:: Task brief ::
In the material below, how many lines contain the word "screenshot"? The reply must be that number alone.

:: Data for this exercise ::

◆ ◆ ◆

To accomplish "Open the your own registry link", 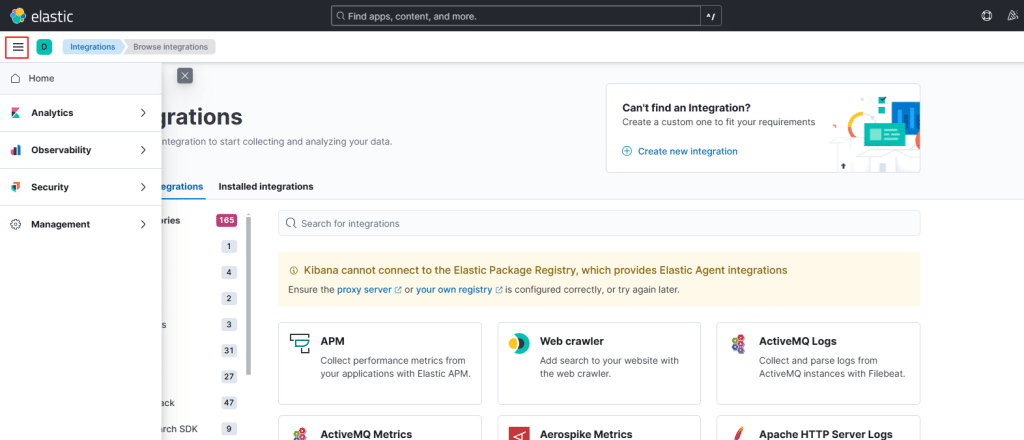I will pyautogui.click(x=453, y=289).
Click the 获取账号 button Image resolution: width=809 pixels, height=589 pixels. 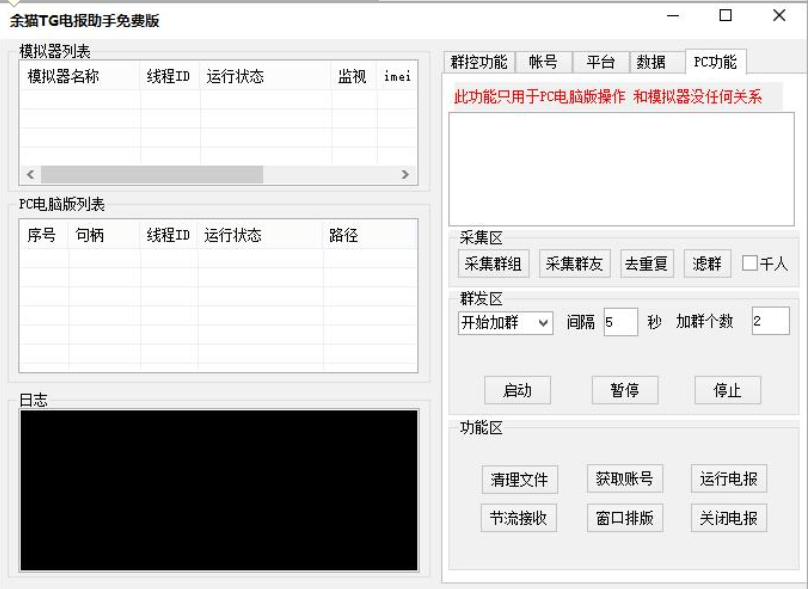point(624,479)
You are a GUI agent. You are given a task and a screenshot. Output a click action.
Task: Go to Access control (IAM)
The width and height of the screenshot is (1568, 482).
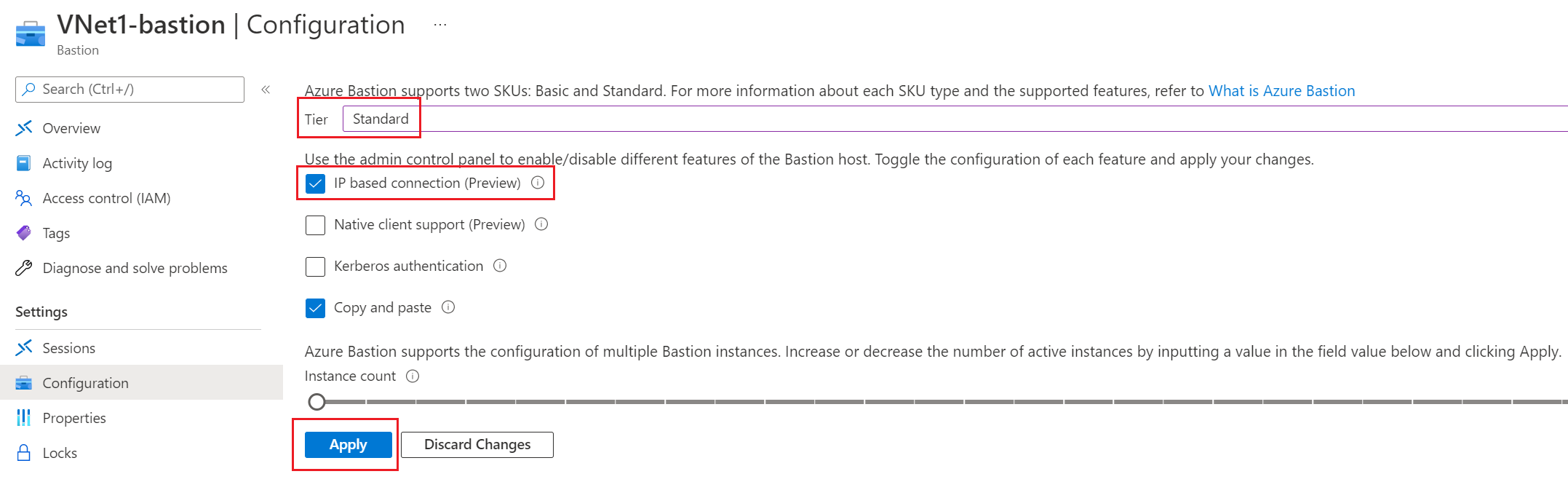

◆ ◆ ◆

:: Solution for this problem ::
2